**PROBLEM DESCRIPTION**
Copy the material verbatim, from the line with "Find the location" up to and including the line with "Image resolution: width=800".

**DATA FOR REVIEW**
════════════════

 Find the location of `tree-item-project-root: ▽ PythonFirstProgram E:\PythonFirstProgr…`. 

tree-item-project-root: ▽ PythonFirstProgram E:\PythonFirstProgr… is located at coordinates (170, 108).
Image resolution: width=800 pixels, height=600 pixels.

════════════════

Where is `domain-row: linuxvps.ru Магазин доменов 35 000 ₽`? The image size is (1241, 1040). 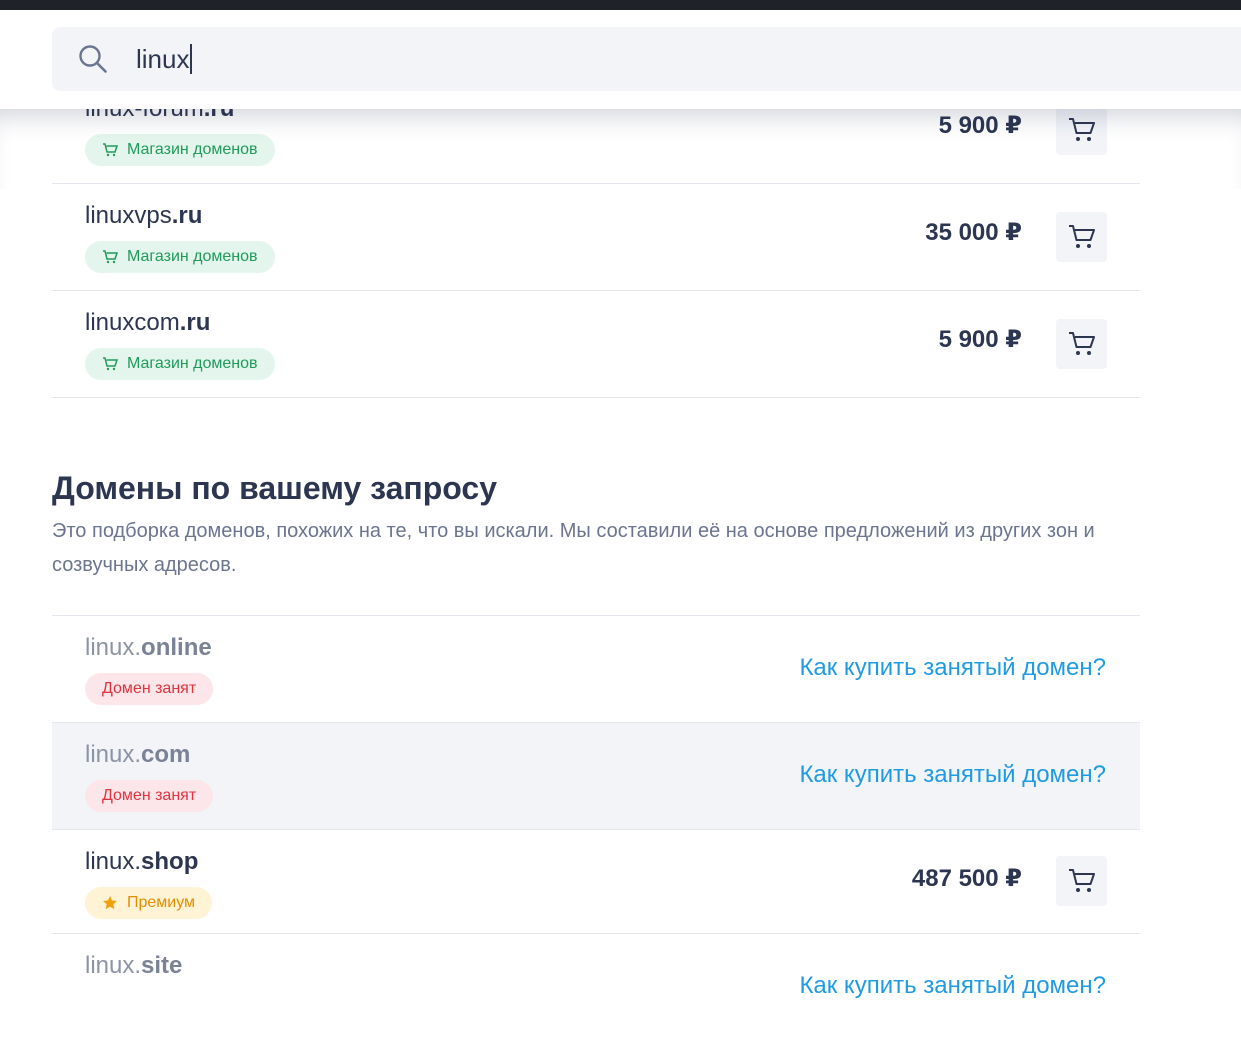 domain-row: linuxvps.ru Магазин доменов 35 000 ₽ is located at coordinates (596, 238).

════════════════

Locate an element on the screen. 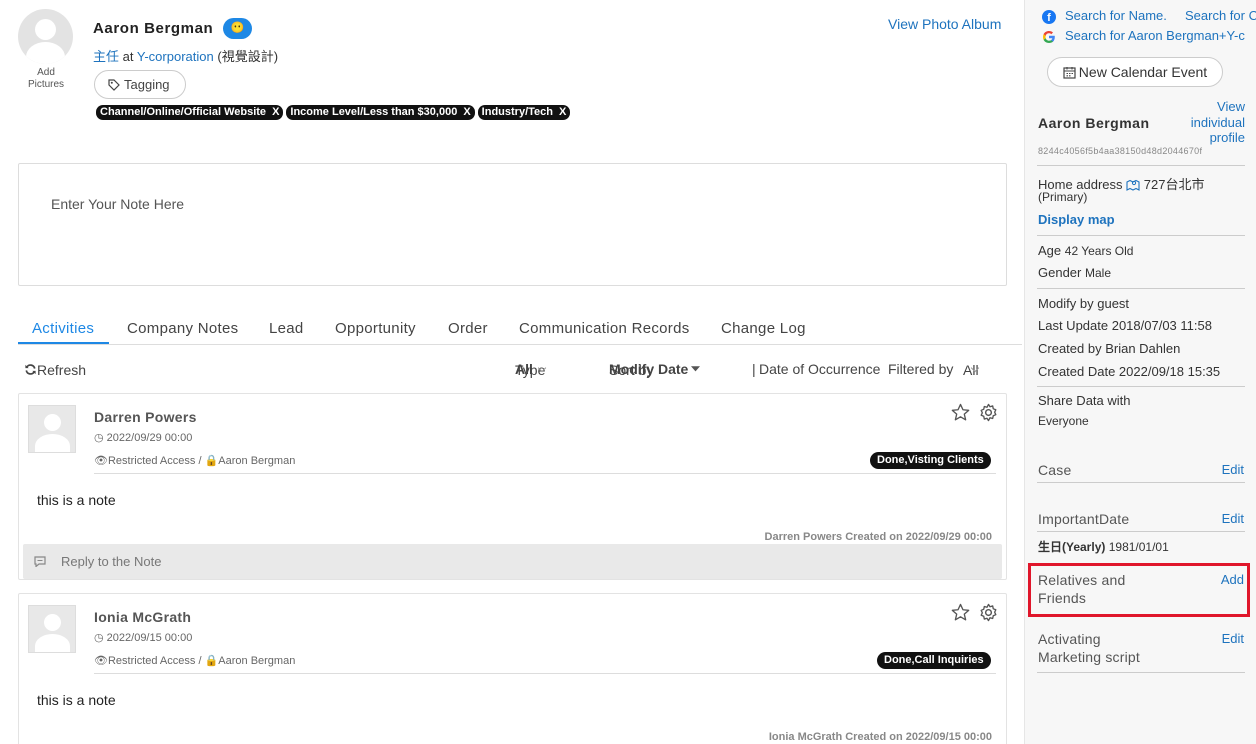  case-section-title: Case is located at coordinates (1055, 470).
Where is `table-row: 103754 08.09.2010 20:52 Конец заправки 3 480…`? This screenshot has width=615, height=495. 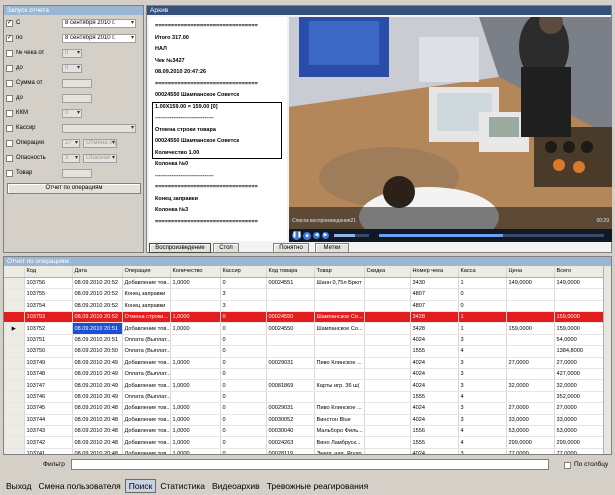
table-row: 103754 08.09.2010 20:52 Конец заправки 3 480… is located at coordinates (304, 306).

════════════════

**ANSWER TO THIS EXERCISE**
 Find the location of `tree-item-project-root: ▽ PythonFirstProgram E:\PythonFirstProgr…`. 

tree-item-project-root: ▽ PythonFirstProgram E:\PythonFirstProgr… is located at coordinates (170, 108).
Image resolution: width=800 pixels, height=600 pixels.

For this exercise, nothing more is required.